There is an often repeated tradition that the model for Satan's body was boxer John Jackson, the face was based on the actor John Philip Kemble (brother of the actor Sarah Siddons) and the figure hidden in smoke at Satan's feet is based on Sarah Siddons herself. The evidence for this appears anecdotal, perhaps in part originating from Williams who says an 'uncommonly powerful man' who was a childhood friend of Lawrence was the model for Satan (D.E. Williams, Lawrence, 1831, vol. I, pp16-17) and Whitley, who says 'the youthful Fanny Kemble... fancied that she could trace in its fierce and tragical expression some likeness to her uncle and aunt, John Philip Kemble and Mrs Siddons.' (William T. Whitley, Art in England, 1821-1837, Cambridge: Cambridge University Press, 1930, p326). By the 1950s the entire tale of Jackson, Kemble and Siddons being models is presented as fact in Douglas Goldring, Regency Portrait Painter, 1951, p110.

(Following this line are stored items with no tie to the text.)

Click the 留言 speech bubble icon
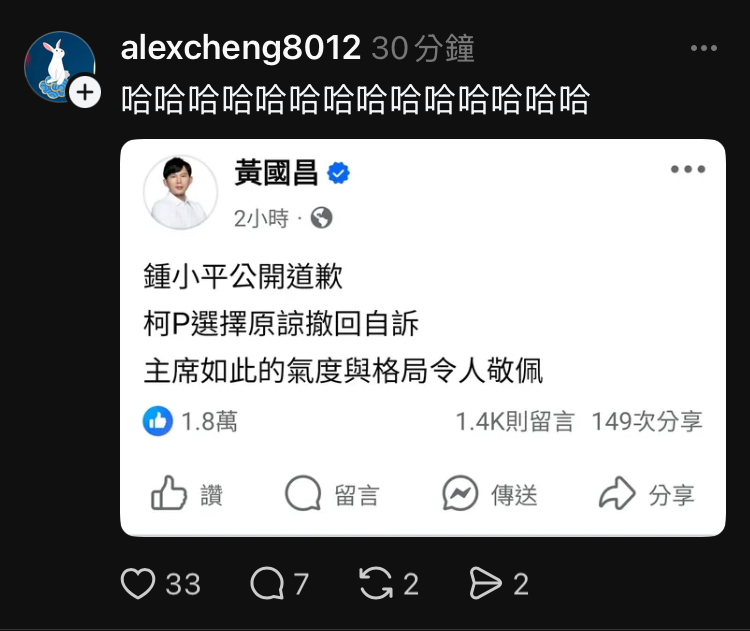750x631 pixels. tap(303, 493)
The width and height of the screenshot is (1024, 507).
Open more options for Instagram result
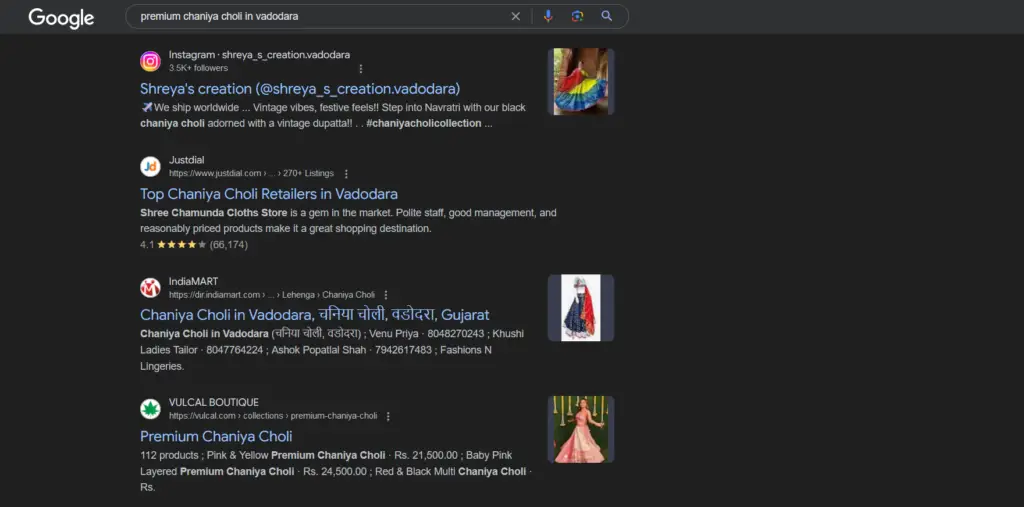(x=360, y=68)
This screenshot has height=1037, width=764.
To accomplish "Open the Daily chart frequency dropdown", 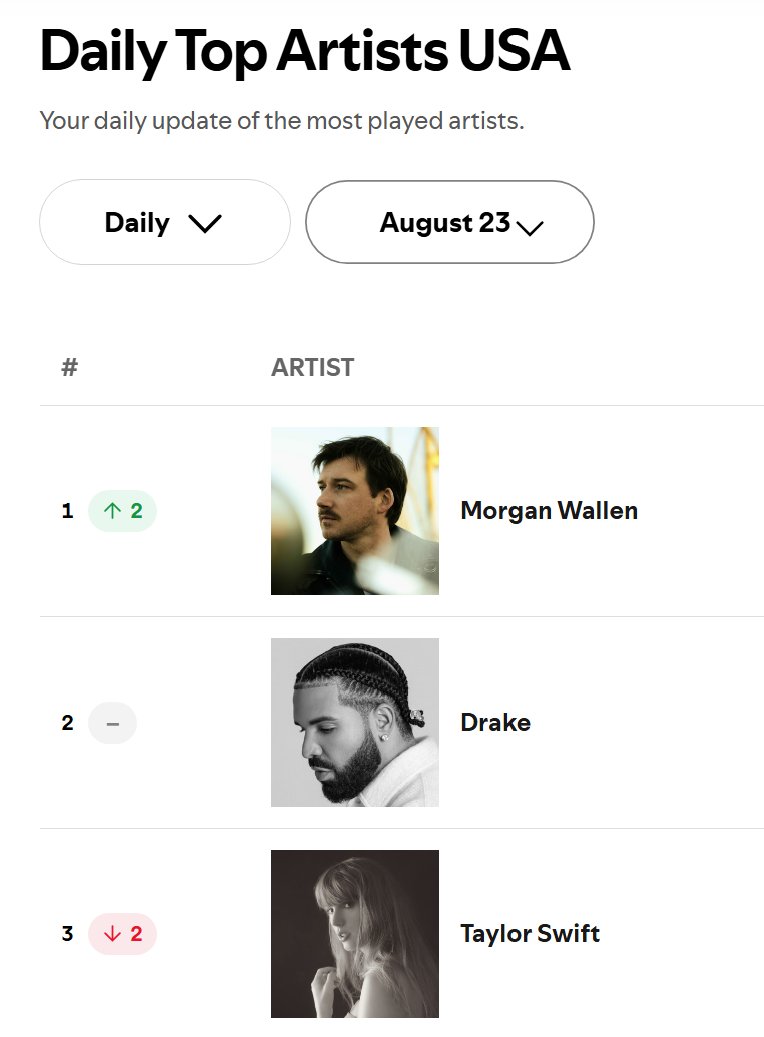I will [x=164, y=222].
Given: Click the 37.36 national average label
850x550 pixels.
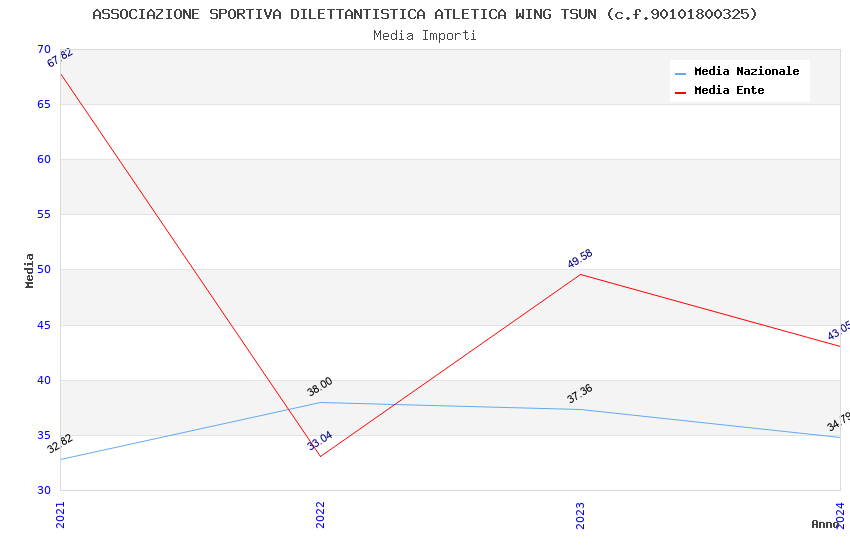Looking at the screenshot, I should point(580,394).
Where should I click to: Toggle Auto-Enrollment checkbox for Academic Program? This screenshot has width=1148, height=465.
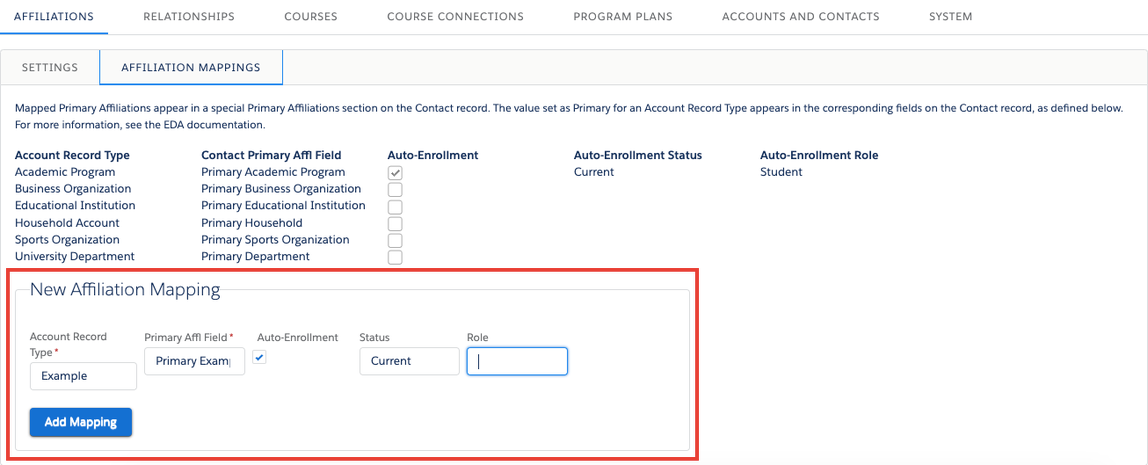tap(395, 173)
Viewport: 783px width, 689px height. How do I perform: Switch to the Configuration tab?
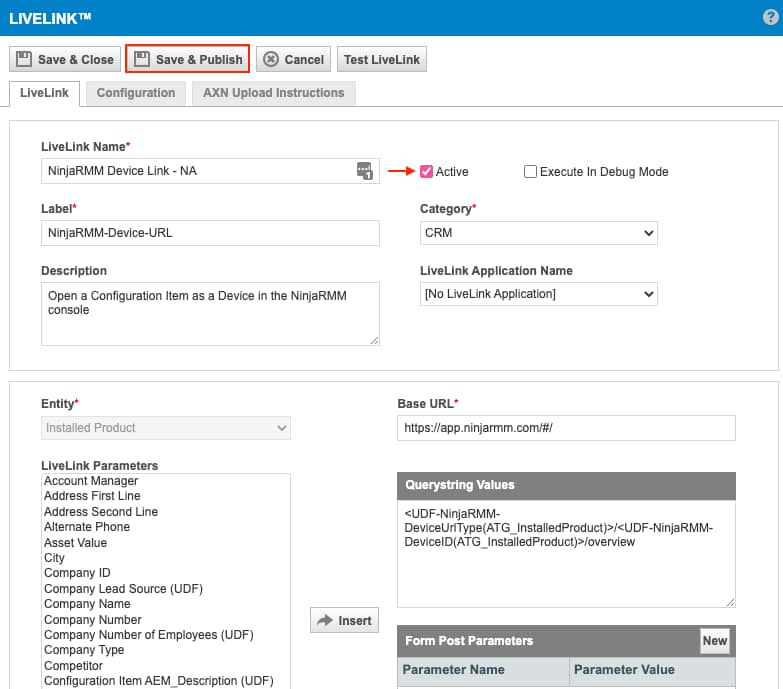coord(136,93)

Lawrence did seek Siddons’s views, on the painting, ‘I have consulted her and her brother on my picture of Milton... I had projected a material alteration in the action of my figure, and asked his opinion of it. He… told me, “it was not natural.” I asked Mrs Siddons, if she agreed in his decision? “Certainly,” she said, “if in painting from Milton it is the natural you look for.”’ (West, 2012, p3)
Related works
The RA Collection includes a preparatory drawing.
There are up to eight related drawings by Lawrence recorded (K. Garlick, Walpole Society, XXXIX, 1964, p255).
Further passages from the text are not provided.